- ACTIVITY
Go to the line containing "This screenshot has height=794, width=1480." in the records below and retype from there through the final line, exactly.

Stored data:
===============

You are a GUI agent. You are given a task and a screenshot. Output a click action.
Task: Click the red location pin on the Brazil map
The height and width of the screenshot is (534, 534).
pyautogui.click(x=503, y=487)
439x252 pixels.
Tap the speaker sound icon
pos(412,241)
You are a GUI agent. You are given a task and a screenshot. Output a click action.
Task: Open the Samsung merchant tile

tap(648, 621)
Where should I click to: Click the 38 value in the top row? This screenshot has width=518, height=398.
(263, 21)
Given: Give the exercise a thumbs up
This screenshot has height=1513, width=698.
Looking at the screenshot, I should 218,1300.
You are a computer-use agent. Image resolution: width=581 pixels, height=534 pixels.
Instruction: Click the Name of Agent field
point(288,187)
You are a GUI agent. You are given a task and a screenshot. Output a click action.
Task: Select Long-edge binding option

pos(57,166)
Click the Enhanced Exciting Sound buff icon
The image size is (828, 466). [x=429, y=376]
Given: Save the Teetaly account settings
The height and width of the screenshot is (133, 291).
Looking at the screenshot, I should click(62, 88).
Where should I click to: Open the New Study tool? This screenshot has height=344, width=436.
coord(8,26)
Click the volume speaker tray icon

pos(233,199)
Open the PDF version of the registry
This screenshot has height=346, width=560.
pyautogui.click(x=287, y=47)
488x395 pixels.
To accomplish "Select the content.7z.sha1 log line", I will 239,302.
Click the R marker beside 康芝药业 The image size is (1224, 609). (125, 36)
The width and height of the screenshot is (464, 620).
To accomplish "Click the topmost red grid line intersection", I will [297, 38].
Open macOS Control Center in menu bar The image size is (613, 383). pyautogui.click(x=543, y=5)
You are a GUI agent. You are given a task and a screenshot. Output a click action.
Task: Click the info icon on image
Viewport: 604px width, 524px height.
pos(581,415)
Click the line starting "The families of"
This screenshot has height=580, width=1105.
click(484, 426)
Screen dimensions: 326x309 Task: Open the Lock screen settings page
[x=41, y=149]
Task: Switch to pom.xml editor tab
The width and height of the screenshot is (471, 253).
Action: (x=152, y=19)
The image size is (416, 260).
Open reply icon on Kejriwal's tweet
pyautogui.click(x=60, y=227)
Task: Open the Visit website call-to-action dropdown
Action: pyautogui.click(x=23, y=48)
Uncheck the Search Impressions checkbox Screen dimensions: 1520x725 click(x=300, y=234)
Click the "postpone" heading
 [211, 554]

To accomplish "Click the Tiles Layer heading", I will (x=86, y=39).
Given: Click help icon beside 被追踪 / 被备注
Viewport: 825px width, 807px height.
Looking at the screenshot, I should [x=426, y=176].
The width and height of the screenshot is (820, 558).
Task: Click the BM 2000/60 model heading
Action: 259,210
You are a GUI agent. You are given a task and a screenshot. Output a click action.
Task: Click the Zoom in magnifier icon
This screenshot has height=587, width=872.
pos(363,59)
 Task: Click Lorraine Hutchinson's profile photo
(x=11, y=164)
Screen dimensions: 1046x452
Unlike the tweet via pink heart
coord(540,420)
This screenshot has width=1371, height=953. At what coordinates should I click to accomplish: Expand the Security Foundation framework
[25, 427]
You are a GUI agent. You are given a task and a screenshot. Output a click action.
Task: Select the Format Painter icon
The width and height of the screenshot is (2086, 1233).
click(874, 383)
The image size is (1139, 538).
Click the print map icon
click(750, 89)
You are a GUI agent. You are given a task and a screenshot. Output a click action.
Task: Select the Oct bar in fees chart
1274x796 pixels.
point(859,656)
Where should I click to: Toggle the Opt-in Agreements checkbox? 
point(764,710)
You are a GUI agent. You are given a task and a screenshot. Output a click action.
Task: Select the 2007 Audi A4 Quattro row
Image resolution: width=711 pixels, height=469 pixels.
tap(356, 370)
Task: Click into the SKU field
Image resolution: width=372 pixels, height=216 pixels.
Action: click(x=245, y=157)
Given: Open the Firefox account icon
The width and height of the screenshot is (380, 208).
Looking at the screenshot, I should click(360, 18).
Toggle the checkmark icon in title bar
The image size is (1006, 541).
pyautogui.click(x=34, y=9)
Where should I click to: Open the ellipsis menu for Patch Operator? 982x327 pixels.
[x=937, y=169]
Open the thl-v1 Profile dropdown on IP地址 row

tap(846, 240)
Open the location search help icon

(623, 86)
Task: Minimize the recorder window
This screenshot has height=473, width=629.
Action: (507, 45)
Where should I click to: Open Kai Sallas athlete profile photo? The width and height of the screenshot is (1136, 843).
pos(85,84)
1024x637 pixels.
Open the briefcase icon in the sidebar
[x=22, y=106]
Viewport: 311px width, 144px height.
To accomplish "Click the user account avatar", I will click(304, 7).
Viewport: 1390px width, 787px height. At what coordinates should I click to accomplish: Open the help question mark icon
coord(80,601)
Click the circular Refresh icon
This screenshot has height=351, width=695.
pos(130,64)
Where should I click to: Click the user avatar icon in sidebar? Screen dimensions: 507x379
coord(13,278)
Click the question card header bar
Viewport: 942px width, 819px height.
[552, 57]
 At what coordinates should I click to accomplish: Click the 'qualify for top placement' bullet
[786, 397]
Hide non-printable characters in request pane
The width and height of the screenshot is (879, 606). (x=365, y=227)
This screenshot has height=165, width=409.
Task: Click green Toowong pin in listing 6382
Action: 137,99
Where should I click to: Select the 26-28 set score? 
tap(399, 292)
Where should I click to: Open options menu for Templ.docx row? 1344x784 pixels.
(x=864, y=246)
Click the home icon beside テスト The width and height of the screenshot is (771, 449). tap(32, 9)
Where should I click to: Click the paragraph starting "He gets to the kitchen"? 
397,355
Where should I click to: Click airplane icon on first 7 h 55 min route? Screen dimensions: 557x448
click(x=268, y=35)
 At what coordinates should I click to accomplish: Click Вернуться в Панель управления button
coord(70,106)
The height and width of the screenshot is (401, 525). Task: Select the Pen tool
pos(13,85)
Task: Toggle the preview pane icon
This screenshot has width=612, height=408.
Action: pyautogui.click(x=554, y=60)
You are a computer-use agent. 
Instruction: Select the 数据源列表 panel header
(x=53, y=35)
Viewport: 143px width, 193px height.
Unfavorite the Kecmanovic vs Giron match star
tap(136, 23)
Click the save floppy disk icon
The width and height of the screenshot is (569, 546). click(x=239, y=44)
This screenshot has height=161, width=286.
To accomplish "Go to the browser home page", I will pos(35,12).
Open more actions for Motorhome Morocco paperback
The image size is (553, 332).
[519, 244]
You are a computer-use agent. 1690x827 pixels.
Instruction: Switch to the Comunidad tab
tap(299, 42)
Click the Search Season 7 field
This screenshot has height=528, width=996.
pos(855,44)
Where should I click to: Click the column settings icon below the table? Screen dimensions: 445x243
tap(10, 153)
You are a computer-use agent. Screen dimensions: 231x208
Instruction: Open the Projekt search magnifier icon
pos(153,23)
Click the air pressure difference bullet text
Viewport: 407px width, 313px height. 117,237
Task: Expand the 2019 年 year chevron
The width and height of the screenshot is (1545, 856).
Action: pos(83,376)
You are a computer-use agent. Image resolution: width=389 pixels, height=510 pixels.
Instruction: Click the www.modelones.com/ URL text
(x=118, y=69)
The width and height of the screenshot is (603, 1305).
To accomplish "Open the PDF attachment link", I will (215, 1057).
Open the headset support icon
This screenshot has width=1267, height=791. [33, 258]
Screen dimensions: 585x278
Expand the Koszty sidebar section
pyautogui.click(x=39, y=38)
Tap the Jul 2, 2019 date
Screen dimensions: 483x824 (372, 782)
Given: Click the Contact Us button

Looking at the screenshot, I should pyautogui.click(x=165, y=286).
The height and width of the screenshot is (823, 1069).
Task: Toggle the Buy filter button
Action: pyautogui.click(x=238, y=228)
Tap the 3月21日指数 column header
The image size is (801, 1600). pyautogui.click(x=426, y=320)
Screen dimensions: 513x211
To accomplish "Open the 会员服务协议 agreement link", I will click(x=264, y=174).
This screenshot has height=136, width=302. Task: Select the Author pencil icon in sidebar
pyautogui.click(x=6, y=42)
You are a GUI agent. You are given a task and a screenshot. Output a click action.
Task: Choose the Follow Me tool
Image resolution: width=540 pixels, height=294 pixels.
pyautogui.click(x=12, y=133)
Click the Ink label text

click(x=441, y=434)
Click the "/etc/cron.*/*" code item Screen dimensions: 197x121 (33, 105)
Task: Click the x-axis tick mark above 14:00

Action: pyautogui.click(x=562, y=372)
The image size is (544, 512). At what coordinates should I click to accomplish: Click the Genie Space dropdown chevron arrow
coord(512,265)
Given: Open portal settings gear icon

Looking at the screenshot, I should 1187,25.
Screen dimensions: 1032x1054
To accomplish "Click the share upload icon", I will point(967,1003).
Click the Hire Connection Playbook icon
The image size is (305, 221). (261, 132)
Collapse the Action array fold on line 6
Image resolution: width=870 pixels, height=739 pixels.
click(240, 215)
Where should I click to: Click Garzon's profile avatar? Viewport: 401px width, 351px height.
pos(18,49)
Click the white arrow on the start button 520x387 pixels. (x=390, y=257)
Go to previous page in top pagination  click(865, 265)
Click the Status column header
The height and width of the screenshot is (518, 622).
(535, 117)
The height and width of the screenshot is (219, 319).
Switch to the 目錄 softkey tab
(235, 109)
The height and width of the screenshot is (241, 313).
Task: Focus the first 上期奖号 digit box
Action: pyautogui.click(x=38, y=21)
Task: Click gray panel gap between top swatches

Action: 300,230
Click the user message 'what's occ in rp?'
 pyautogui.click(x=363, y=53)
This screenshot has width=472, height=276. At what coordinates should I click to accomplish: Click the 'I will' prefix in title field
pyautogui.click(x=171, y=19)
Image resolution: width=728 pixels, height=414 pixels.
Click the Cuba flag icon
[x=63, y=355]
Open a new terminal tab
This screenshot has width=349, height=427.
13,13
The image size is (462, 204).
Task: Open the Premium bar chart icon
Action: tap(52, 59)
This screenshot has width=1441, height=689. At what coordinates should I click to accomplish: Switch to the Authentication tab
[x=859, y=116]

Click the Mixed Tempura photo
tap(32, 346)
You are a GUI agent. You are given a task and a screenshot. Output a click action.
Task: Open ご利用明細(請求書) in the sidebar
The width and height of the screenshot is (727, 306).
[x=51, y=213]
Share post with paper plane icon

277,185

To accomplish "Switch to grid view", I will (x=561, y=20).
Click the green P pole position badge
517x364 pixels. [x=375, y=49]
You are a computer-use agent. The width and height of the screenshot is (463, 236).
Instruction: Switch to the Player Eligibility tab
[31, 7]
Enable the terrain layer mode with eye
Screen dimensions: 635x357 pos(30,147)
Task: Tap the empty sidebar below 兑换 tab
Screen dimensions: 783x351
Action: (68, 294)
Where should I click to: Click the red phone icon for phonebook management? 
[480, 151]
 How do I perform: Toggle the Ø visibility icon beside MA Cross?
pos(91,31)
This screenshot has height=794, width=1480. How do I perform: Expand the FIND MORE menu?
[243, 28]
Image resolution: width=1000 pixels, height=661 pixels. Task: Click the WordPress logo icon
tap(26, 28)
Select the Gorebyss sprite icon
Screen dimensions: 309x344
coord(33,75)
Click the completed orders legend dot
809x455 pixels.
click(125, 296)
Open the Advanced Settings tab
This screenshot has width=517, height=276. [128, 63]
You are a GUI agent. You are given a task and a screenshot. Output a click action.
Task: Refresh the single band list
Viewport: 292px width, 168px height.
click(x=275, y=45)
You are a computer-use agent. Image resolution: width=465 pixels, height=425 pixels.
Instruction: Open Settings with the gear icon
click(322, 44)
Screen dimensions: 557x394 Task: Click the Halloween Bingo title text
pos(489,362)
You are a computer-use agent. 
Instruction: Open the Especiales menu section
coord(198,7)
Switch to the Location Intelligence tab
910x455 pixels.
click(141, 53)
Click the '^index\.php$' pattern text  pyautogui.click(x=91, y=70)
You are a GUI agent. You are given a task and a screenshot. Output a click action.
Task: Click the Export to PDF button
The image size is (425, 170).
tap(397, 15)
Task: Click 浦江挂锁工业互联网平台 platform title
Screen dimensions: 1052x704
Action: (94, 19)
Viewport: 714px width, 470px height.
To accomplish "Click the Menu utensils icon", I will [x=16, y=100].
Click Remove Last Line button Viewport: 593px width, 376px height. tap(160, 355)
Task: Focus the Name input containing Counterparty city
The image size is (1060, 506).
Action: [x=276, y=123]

===============

- TASK RESPONSE
This screenshot has height=794, width=1480. How do I perform: Expand the FIND MORE menu?
[243, 28]
Image resolution: width=1000 pixels, height=661 pixels. Task: Click the WordPress logo icon
tap(26, 28)
Select the Gorebyss sprite icon
Screen dimensions: 309x344
coord(33,75)
Click the completed orders legend dot
809x455 pixels.
click(125, 296)
Open the Advanced Settings tab
This screenshot has width=517, height=276. [128, 63]
You are a GUI agent. You are given a task and a screenshot. Output a click action.
Task: Refresh the single band list
Viewport: 292px width, 168px height.
click(x=275, y=45)
You are a computer-use agent. Image resolution: width=465 pixels, height=425 pixels.
Instruction: Open Settings with the gear icon
click(322, 44)
Screen dimensions: 557x394 Task: Click the Halloween Bingo title text
pos(489,362)
You are a computer-use agent. 
Instruction: Open the Especiales menu section
coord(198,7)
Switch to the Location Intelligence tab
910x455 pixels.
click(141, 53)
Click the '^index\.php$' pattern text  pyautogui.click(x=91, y=70)
You are a GUI agent. You are given a task and a screenshot. Output a click action.
Task: Click the Export to PDF button
The image size is (425, 170).
tap(397, 15)
Task: Click 浦江挂锁工业互联网平台 platform title
Screen dimensions: 1052x704
Action: (94, 19)
Viewport: 714px width, 470px height.
To accomplish "Click the Menu utensils icon", I will [x=16, y=100].
Click Remove Last Line button Viewport: 593px width, 376px height. tap(160, 355)
Task: Focus the Name input containing Counterparty city
The image size is (1060, 506).
Action: [x=276, y=123]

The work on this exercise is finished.